J S Bach published four volumes of music collectively known as the Clavier-Übung, a how-to guide to playing the keyboard. In 1741, he published the final volume, ‘consisting of an Aria [melody] with diverse variations for the harpsichord’, now known as the Goldberg Variations. As in the other three volumes of the series, he added that the work was ‘prepared for the delight of the souls of lovers of music.’  

Bach’s first biographer, JN Forkel, suggested that this work was commissioned by Count Hermann Carl von Keyserlingk, Russian ambassador to the Saxon court, to be played for him during his frequent bouts of insomnia by his young harpsichordist, Johann Gottlieb Goldberg. The story was undoubtedly fabricated — there is no dedication to Keyserlingk, and the virtuoso variations, except perhaps for their length, are an unlikely cure for insomnia! Forkel’s story, however, published in 1802, was popular enough to give the work its common name.  

Goldberg himself was but a boy of 14 when the Variations were published. As a child prodigy who went on to a successful career as a virtuoso harpsichordist, the attribution is not inappropriate. The Variations are among the most technically demanding works ever written for the harpsichord. Bach uses the full resources of the instrument, and includes a number of variations requiring complex hand-crossings, unique in his output. It is possible that he was influenced by Domenico Scarlatti’s Essercizi, a set of 30 sonatas published in 1739 with similar technical demands.  

Bach was writing for a double-manual harpsichord (i.e. a harpsichord with two keyboards), and specified which variations are to be played across the two keyboards. In some instances, this is done to facilitate the hand-crossings. In others it is to give the variation a certain colour. Modern pianists have the advantage of a greater range of volume and tone colour, and play all the written notes on their single keyboard. 

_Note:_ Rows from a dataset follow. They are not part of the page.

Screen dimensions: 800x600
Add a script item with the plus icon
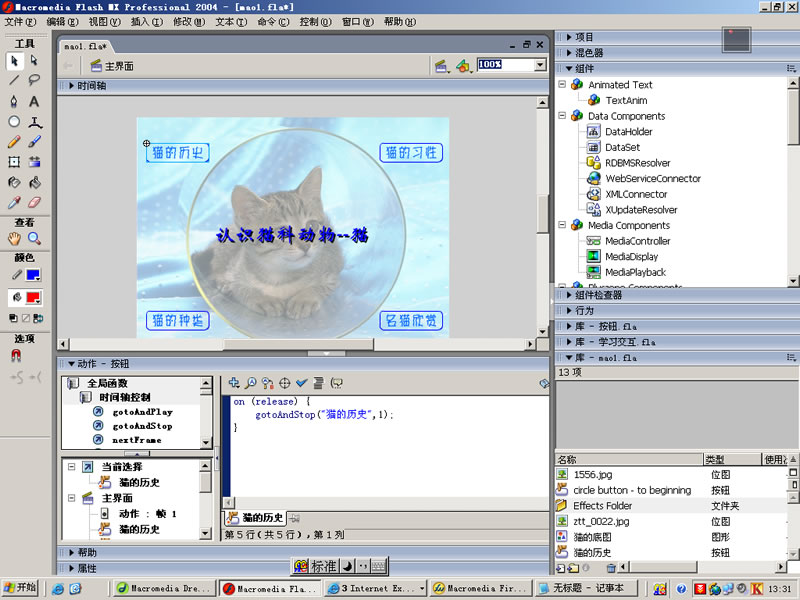pyautogui.click(x=234, y=382)
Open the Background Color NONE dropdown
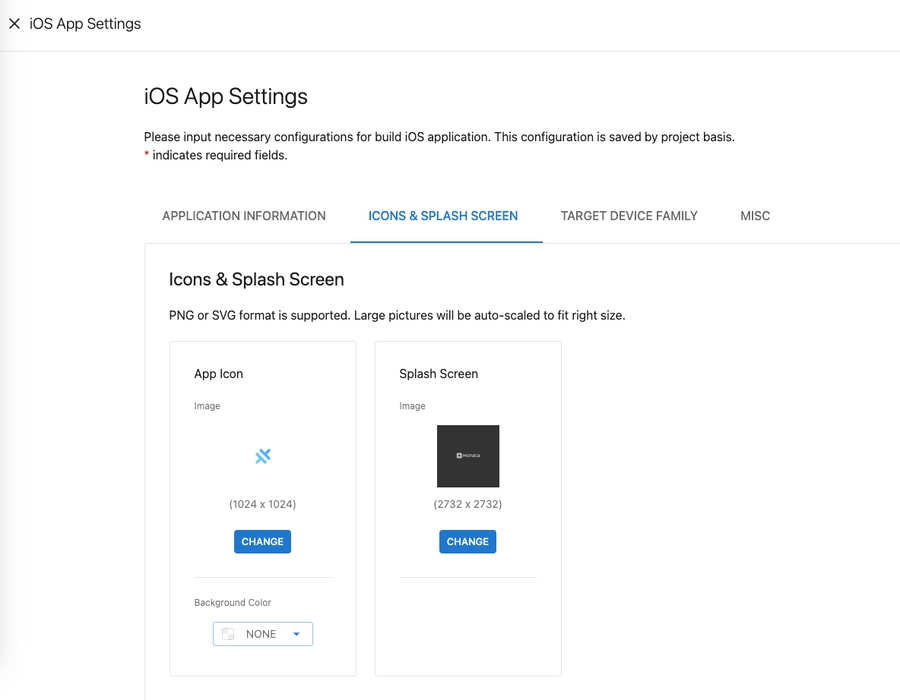 tap(261, 634)
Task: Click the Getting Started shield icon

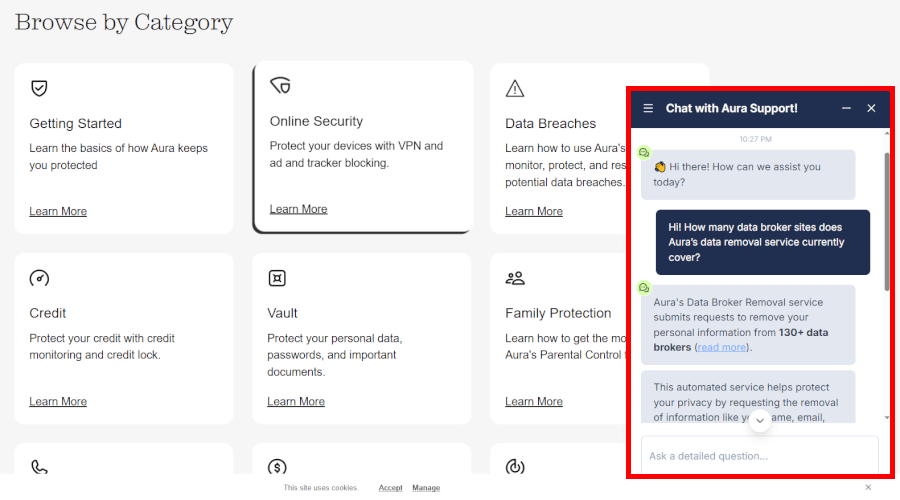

Virtuosity and technique aside, what is most remarkable about these variations is their individual ingenuity and their combined unity. The mastery Bach demands of the player pales in comparison with the skill he demonstrates as a composer. The entire set of variations is based on a 32-bar bass-line and its implicit harmonies. There is no theme as such. The aria which precedes the variations — and which is repeated unaltered at the end — is simply one sarabande written over this bass-line. The melody of the sarabande is entirely forgotten during the variations, a fact which makes its return at the end all the more remarkable. In the essay accompanying his early performances and famous recording of the Goldbergs, Canadian pianist Glenn Gould wrote of the aria, ‘it is a singularly self-sufficient little air which seems to shun the patriarchal demeanour, to exhibit a bland unconcern about its issue, to remain totally uninquisitive as to its raison d’être.’ 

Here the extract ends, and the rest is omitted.